A livello di analisi statistiche ci siamo poi rese conto della scorrettezza nell’applicazione del
modello ANOVA a misure ripetute rispetto alla domanda “Metti in ordine di importanza Amore,
Sessualità, Fedeltà e Comunanza di interessi” : risulta infatti inesatto l’utilizzo di quest’analisi a
variabili qualitative, poiché improprio calcolarne la media.
Naturalmente riscontriamo anche dei punti di forza: innanzitutto l’originalità dell’argomento
affrontato, la neutralità dell’atteggiamento dell’intervistatrice e la costanza della stessa (differenza
rispetto ala lavoro di Ricci Bitti).

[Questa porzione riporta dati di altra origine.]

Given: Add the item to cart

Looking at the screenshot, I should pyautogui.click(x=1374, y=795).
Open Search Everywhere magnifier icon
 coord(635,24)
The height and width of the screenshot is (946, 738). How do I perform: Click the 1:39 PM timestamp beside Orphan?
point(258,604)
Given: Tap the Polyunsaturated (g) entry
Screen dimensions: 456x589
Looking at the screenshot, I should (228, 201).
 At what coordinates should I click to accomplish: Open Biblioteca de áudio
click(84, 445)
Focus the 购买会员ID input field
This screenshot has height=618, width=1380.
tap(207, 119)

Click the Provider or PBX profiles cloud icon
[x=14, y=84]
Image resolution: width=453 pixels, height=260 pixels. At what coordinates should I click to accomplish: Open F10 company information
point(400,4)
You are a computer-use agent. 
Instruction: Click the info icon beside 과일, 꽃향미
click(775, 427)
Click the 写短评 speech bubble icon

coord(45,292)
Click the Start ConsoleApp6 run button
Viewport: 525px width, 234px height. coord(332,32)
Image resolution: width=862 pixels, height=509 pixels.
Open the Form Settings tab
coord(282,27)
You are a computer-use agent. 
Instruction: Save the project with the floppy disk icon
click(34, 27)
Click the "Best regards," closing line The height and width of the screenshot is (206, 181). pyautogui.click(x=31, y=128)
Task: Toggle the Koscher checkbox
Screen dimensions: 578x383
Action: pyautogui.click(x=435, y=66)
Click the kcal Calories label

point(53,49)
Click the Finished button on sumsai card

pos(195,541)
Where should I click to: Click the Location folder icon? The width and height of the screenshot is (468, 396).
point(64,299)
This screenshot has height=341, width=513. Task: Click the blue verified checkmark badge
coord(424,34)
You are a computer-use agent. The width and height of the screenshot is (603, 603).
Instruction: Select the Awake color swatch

Abbiamo inoltre imparato a coordinarci a livello di gruppo di
ricerca, e appreso l’utilizzo di nuove tecnologie, strumenti, procedure, e metodologie, tutte
competenze che non avremmo potuto acquisire ad un determinato livello se non attraverso la
pratica.
Alla luce dei limiti e dei punti di forza siamo in grado di suggerire degli spunti e fornire dei consigli
nel caso si volesse ripetere questa ricerca nel futuro.
Innanzitutto suggeriamo la ricerca di un metodo per standardizzare le interviste in modo che i dati
ottenuti da ricerche condotte in luoghi e da gruppi diversi potrebbero essere più facilmente
confrontabili.
Sarebbe inoltre utile che intervistatori e collaboratori in sala regia fossero diversi dai valutatori, per
evitare un possibile effetto di aspettative.